La zarza respondió: Joven ilusa,
tu previsión escasa,
del bien que te hago, sin razón me acusa.
Bajo mis ramas a cubierto vives
del sol canicular que nos abrasa;
el golpe no recibes
del granizo cruel que nos deshoja;
y ese muro de espinas que te enoja,
defiende tu hermosura
de que una mano rústica la coja.
La flor entonces, de despecho roja,
¡Mal haya (replicó) la ruin cordura,
que de riesgos que no hay, tiembla y se apura!
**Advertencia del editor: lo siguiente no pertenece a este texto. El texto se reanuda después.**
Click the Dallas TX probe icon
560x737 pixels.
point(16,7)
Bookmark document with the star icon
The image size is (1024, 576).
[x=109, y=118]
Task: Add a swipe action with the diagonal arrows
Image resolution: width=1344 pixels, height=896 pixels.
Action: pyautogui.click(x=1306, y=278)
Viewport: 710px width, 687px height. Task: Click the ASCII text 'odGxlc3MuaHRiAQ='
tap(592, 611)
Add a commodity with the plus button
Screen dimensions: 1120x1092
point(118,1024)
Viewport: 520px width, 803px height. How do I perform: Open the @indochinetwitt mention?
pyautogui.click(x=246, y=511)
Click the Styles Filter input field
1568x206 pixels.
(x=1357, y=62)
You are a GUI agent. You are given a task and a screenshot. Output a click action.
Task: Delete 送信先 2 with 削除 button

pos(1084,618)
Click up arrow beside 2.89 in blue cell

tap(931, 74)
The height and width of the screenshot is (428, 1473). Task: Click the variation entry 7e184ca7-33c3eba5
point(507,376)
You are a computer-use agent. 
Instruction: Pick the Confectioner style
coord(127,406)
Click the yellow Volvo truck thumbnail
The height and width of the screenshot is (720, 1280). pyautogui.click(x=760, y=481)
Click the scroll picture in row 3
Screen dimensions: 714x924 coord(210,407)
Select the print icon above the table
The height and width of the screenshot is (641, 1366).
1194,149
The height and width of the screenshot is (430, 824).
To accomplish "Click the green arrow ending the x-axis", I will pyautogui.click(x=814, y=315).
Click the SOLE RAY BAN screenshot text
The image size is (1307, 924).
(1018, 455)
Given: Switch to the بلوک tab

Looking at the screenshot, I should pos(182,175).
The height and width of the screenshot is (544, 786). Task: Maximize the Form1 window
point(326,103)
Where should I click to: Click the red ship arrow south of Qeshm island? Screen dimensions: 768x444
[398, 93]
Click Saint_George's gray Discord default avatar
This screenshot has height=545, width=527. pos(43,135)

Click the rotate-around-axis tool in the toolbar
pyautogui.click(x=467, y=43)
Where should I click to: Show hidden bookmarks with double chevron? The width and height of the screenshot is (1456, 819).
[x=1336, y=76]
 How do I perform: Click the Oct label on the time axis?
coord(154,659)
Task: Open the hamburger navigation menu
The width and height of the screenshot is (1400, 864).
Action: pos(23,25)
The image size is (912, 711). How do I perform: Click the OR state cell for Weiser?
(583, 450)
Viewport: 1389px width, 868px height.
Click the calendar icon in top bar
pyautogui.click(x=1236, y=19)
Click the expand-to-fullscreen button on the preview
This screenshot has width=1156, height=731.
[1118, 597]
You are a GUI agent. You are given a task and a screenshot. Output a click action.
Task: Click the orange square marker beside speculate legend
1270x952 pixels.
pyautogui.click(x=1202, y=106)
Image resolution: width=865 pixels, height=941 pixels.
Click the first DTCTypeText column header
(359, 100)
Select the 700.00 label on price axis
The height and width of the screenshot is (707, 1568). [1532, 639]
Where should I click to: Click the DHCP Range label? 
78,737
No fue la maldición echada en vano.
A los pocos momentos un villano
llega con la cortante podadera:
la despiadada mano
descarga en el zarzal; hiere, destroza,
y tan completamente me le roza,
que ni un retoño le dejó siquiera.
Poco de la catástrofe se duele,
persuadida la rosa de que gana,
quedándose sin aya que la cele.
Descanse en paz la rígida guardiana.
¡Qué feliz su discípula es ahora!
Bañada en el relente de la aurora,
descoge con orgullo
su tierno y odorífero capullo:
princesa de las flores
la proclaman los pájaros cantores.
Pero el viento la empolva y la molesta,
sol picante la tuesta,
la ensucia el caracol impertinente
con pegajosa baba,
y apenas se la enjuga,
cuando voraz la oruga
su venenoso diente
una vez y otra vez en ella clava.
Se descolora la infeliz, se arruga,
y una ráfaga recia de solano
desparramó sus hojas por el llano.
Es el recogimiento
condición de las jóvenes precisa:
falta en la mocedad conocimiento
del suelo que se pisa.
La niña que imprudente,
sola y sin guía recorrer intente
la senda de la vida peligrosa,
tema la suerte de la indócil rosa.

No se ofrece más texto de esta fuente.